As corporate class funds, the Invesco offering allows investors to switch between the eight PowerShare funds and one of Invesco Trimark’s 30 other corporate mandates without triggering tax consequences. This feature has appeal for those who tactically or dynamically rebalance portfolios, since they could otherwise incur taxable gains and trading commissions.

“This is an innovative way to bring the product to market. If you buy an ETF on the Toronto Stock Exchange, they are all created and offered as mutual fund trusts. Our products are offered as mutual fund corporations, which are available across 38 different share classes,” Ciampaglia explains. “It also allows us to utilize all the capital loss carry forward benefits and provide a very high level of tax efficiency, eliminating or reducing the need to produce capital gains distributions [on transfers].”

Invesco Trimark is offering an F-class version of the funds for fee-only advisors. Ciampaglia says the prices of the F-class funds are comparable to the cost of purchasing an ETF on the exchange.

“We’re targeting an all-in cost on the Canadian RAFI fund at 68 basis points. We think that’s pretty competitive, particularly when you layer on some of the tax benefits,” he says. “All the funds that have an underlying U.S. index are U.S. dollar currency hedged.”

Advice and active management

The two thorniest issues with ETFs for many fee-based advisors is a lack of compensation and their preference for active management. Intraligi points out that Invesco, with the 1% trailer is committed to compensating advisors.

“Our philosophy is that investors are best-served by principled advisors.
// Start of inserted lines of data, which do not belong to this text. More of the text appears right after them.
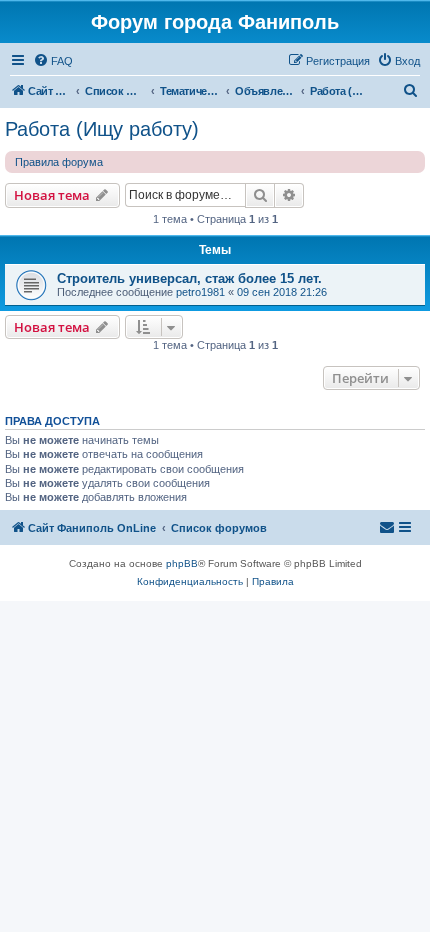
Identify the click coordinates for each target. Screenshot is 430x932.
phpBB (182, 563)
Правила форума (59, 162)
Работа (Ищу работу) (102, 129)
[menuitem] (53, 61)
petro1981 (200, 292)
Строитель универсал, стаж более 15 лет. (189, 278)
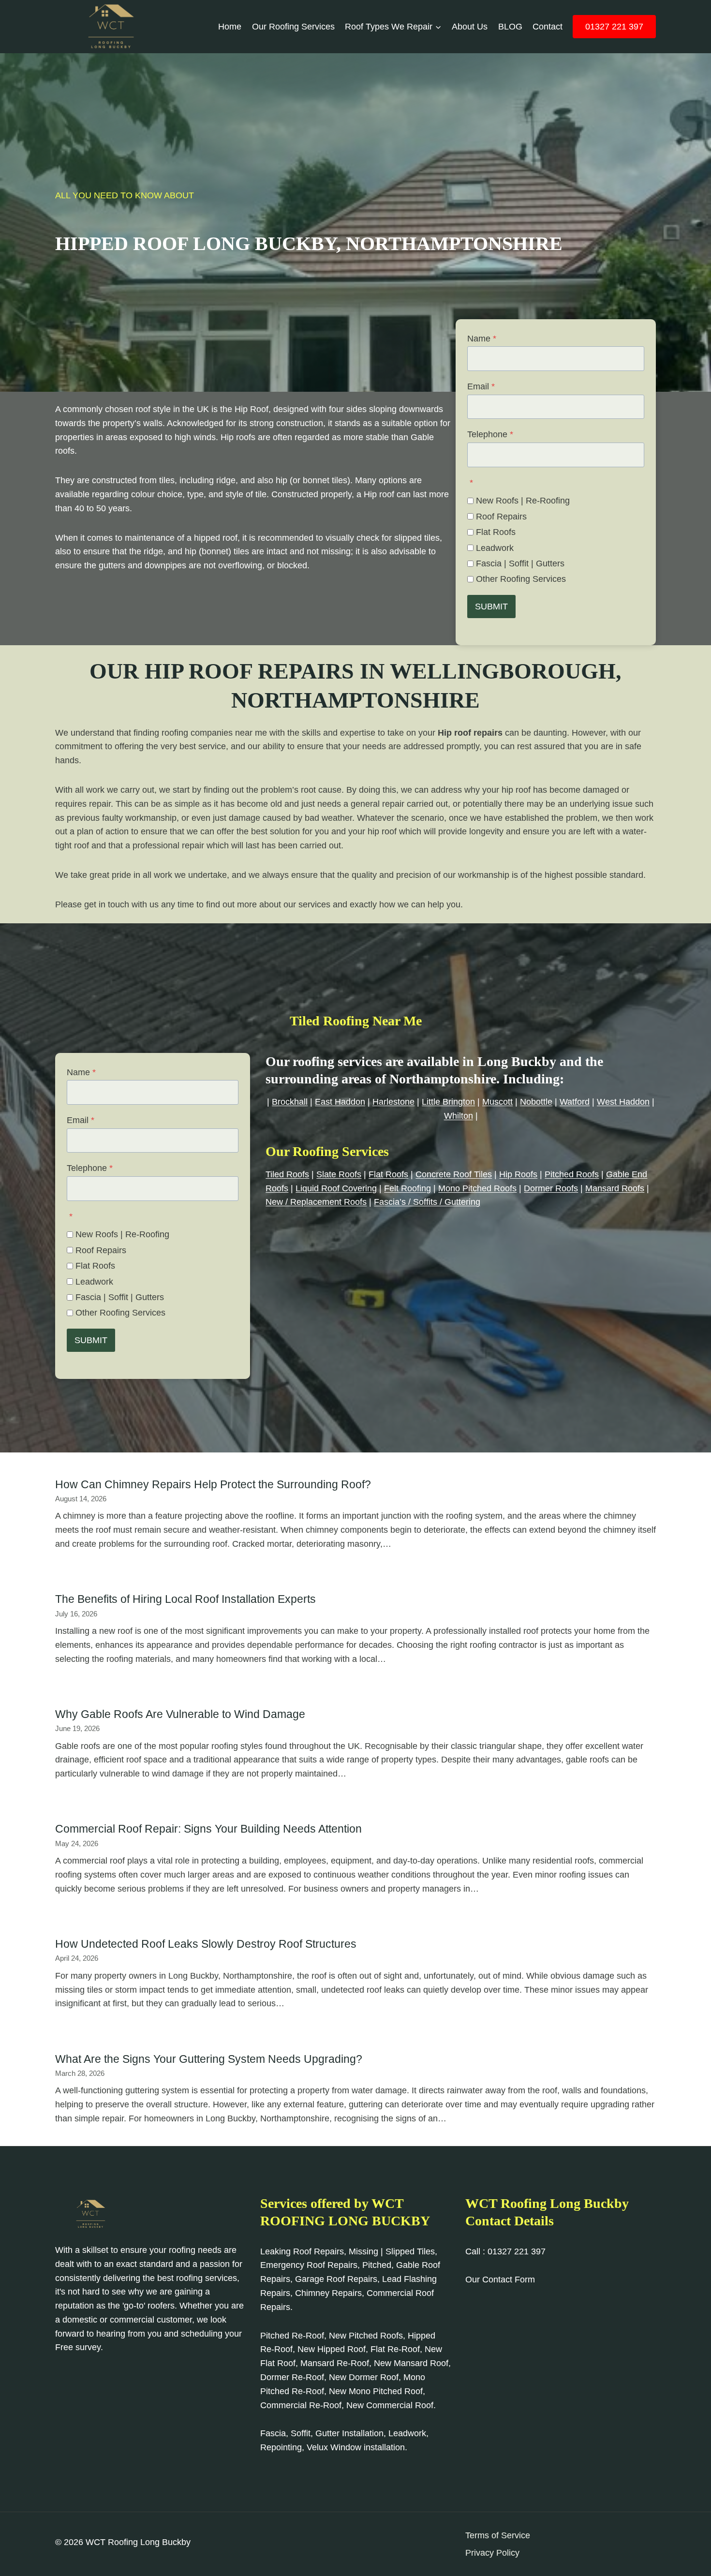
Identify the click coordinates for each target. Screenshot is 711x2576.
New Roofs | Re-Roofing (523, 500)
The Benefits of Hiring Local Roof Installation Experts (185, 1599)
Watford (575, 1102)
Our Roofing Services (293, 26)
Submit (491, 606)
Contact (548, 26)
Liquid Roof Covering (336, 1188)
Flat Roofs (496, 532)
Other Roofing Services (521, 579)
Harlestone (393, 1102)
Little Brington (448, 1102)
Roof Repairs (501, 516)
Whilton (458, 1116)
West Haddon (623, 1102)
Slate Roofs (338, 1174)
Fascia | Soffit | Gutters (520, 563)
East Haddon (340, 1102)
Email (481, 386)
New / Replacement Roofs (316, 1202)
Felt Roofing (407, 1188)
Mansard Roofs (614, 1188)
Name (481, 338)
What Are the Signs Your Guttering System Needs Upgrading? (208, 2059)
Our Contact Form (500, 2279)
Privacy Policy (492, 2553)
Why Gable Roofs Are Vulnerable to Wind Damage (180, 1714)
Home (229, 26)
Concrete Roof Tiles (453, 1174)
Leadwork (495, 548)
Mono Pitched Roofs (477, 1188)
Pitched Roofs (572, 1174)
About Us (470, 26)
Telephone (490, 434)
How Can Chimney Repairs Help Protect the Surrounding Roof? (213, 1484)
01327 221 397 (614, 26)
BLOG (510, 26)
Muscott (497, 1102)
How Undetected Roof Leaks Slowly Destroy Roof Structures (205, 1944)
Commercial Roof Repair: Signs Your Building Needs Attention (208, 1828)
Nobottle (536, 1102)
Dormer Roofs (551, 1188)
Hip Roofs (518, 1174)
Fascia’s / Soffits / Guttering (427, 1202)
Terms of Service (497, 2535)
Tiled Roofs (287, 1174)
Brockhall (290, 1102)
Across Canada, advisors provide advice to grow an investor’s portfolio. We believe the value for advice is 100 basis points,” he says. “Advisors shouldn’t discriminate products based on the advice they provide. They provide the same value to their clients, regardless of whether their client is being put in a PowerShares fund or a retail mutual fund in their portfolio.”

He says that PowerShares funds are meant to be viewed as a complement rather than a replacement to active management.
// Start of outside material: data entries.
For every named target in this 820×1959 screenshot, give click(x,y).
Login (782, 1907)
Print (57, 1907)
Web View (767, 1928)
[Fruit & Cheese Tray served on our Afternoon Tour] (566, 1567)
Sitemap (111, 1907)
In the new year, Invesco is planning to offer “PowerShares University” — an educational program that will show advisors how they can use the PowerShares tools in tandem with active mandates, such as those bearing the Trimark brand, to create more efficient portfolios.

“The product itself allows you to be an active manager for your client. Look at the institution world, they’ve done incredibly well,” says Intraligi. “They use alternative strategies, they use ETFs or passive investment vehicles, they use retail mutual funds, equities and fixed income to create that better risk adjusted return. All we’re trying to do is provide advisors all the tools they need to do their job better.”